Python Lessons from 4chan, Part 2: Use (the New) String Formatting!

If I wanted to make this post sound professional and industrious, I would say that my motivations behind this project were because I’ve started working towards my Bayesian model of webcomic updates again, and that I’m taking an intermediate step by analyzing data from similar content creators.

But the truth is, I was just pissed off that I couldn’t read the manga I wanted to.

These are the Python lessons I learned scraping manga scanlations off of 4chan.

Part 2: Using (the new) string formatting!

For the background on the project this post stems from, as well as some ruminations on logging in Python, check out the first post in the series.

In with the new, out with the old (string formatting method)

Python newbs might be a little confused about something in the logging configuration code from the previous post in this series. Specifically, the line:

format = '%(asctime)s -- %(threadName)s %(levelname)s %(message)s'

The weird “%(<name>)s” bits above are part of how Python formats strings (i.e., puts variables into string formats). One of my bad habits in Python has been to format strings almost exclusively with ‘+’s, like: print("Count is: "+c+"!").

This sucks because it’s ugly, it raises an error if c is not a string, and even if “fixed” by making it +str(c)+, it starts getting really long/hard to read.

But with Python’s string formatting, you can make it much prettier, more legible, and repeatable.
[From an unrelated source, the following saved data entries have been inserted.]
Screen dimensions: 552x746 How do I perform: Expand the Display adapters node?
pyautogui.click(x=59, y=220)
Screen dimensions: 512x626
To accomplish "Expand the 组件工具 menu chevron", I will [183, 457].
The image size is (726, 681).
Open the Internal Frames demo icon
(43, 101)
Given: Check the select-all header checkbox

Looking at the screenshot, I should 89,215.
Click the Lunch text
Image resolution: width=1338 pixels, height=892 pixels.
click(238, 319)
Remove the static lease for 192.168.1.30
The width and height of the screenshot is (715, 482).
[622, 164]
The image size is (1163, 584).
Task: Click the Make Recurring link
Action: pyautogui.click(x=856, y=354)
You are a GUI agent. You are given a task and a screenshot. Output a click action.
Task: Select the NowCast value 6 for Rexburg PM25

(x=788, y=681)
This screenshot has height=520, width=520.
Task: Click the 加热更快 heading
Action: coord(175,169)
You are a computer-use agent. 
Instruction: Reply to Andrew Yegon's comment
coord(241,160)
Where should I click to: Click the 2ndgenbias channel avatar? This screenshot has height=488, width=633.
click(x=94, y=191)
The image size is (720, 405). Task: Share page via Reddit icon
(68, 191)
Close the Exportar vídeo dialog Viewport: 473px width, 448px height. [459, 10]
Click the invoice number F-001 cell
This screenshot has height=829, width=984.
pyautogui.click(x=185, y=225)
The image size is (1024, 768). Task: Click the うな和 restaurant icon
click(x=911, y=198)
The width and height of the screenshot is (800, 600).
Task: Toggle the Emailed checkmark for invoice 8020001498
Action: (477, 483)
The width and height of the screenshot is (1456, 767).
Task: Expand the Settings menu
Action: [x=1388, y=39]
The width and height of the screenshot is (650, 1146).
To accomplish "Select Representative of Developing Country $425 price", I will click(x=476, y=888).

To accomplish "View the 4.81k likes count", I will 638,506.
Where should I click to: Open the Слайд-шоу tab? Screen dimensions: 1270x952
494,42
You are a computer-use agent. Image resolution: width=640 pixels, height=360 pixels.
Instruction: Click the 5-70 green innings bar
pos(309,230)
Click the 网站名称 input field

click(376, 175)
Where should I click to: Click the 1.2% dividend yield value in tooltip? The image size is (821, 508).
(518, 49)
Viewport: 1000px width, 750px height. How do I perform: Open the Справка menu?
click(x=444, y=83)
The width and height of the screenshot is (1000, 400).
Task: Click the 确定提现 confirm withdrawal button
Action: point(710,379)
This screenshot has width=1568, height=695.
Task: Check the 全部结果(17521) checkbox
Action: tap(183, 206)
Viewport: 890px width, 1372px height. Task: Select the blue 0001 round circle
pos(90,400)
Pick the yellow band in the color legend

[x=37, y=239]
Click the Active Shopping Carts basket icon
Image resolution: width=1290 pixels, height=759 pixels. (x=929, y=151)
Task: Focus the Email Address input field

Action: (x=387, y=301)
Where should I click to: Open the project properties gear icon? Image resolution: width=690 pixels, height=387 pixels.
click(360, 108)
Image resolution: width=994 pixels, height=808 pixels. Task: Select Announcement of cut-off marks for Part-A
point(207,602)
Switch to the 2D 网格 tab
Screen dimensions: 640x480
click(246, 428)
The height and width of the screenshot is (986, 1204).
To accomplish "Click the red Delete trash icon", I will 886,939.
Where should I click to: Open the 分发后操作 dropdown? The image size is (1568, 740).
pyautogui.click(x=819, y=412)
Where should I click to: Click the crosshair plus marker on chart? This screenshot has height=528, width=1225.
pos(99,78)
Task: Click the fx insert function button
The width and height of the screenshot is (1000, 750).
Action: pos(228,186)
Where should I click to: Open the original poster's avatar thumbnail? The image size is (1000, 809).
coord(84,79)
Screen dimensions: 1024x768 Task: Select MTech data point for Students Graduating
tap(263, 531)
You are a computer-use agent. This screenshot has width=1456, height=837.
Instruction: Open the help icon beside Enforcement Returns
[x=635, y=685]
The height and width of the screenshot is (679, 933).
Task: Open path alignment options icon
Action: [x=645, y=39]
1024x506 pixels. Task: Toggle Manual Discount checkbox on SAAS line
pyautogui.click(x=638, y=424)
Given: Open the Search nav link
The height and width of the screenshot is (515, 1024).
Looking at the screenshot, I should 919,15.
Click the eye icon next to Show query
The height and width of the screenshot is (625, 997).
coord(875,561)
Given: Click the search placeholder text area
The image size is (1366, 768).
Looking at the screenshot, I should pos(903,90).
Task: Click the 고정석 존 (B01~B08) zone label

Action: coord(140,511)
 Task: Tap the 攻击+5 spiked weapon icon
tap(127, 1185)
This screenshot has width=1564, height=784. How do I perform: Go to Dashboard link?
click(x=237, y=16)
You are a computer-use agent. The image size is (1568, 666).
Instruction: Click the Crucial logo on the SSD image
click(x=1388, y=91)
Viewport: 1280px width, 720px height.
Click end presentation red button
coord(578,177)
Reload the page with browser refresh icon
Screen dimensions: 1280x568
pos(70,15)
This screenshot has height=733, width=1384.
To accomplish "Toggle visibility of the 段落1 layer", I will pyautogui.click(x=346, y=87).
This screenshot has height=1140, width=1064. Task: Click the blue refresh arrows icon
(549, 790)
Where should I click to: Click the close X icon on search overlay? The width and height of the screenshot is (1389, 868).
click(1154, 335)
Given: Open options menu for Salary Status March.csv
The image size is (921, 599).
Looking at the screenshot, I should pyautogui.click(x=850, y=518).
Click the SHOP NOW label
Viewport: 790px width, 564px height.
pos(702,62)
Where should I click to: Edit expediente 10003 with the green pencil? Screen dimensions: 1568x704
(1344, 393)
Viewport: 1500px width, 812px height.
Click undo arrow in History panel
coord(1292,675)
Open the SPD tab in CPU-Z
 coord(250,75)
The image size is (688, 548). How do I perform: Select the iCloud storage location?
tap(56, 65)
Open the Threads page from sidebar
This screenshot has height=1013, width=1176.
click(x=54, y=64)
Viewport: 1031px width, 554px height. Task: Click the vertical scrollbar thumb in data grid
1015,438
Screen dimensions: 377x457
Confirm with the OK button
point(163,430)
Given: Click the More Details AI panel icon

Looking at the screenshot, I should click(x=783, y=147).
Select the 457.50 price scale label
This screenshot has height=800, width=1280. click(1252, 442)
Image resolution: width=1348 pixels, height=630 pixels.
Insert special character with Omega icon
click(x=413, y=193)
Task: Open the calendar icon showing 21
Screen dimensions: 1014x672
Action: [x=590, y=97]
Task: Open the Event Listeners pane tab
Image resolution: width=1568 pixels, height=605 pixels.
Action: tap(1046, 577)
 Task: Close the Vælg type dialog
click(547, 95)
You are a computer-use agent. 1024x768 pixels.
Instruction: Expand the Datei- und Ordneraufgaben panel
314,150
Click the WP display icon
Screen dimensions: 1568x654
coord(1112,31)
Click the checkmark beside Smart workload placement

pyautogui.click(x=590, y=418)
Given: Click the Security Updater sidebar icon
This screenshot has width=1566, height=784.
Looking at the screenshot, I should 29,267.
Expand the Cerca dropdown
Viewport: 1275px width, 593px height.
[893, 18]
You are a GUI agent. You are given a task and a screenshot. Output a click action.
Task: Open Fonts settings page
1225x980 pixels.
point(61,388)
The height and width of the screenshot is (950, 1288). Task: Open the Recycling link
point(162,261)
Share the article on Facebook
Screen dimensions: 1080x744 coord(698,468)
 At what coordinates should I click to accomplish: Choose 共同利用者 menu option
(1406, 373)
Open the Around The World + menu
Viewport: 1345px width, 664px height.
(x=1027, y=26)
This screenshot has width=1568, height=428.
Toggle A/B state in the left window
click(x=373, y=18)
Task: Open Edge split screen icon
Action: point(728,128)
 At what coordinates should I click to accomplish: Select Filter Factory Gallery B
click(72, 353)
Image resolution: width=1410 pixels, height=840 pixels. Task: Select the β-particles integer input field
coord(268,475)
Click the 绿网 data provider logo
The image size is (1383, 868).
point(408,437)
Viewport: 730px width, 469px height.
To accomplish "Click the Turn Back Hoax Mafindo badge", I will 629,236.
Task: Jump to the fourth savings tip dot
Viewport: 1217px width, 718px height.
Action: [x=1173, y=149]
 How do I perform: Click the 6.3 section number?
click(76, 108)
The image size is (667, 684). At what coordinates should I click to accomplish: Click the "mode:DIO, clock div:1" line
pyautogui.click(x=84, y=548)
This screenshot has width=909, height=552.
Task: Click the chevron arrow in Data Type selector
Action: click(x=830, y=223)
Python can substitute the values of variables into the string wherever the “%”s occur. But all that is Python’s old way of formatting strings. The new way is definitely better.

The docs for string formatting suck, but some saintly souls have taken it upon themselves to make a much more user-friendly intro to the topic, which I absolutely recommend. Instead of “%”, the new method uses “{}” and .format().

Safer, clearer code

Naming the variables in the format string makes understanding the purpose of strings much easier, especially if you are reusing it. By having to specify which formatting names correspond to which variables, you also make the formatting more explicit, less prone to error, and robust to ordering changes.

html_formatter = "<html><head>{head_html}</head><body>{body_html}</body></html>"
page_1 = html_formatter.format(head_html="<title>Page 1!</title>",
                               body_html="<p>This is the first</p>")
print(page_1)
<html><head><title>Page 1!</title></head><body><p>This is the first</p></body></html>

Note that the keyword argument-style of formatting is only available for the new string formatting.

More flexible, shorter code

Another great advantage to string formatting above simple concatenation is that actually means your code can be much shorter. Instead of casting each variables with str(), you can just use {!s}. And if you are bundling information together with dictionaries, it’s super easy to get string formatters that can play nice across different dictionaries.

# String formatting plays well with dictionaries
counter_dict = {"title": "CounterDict", "counter": 5, "score": (6.4, 3)}

# Using dictionaries can be easily done two ways:
debug_string1 = "'{title}' has {counter!s} counts and a score of {score[0]!s}"
debug_string2 = "'{d[title]}' has {d[counter]!s} counts and a score of {d[score][0]!s}"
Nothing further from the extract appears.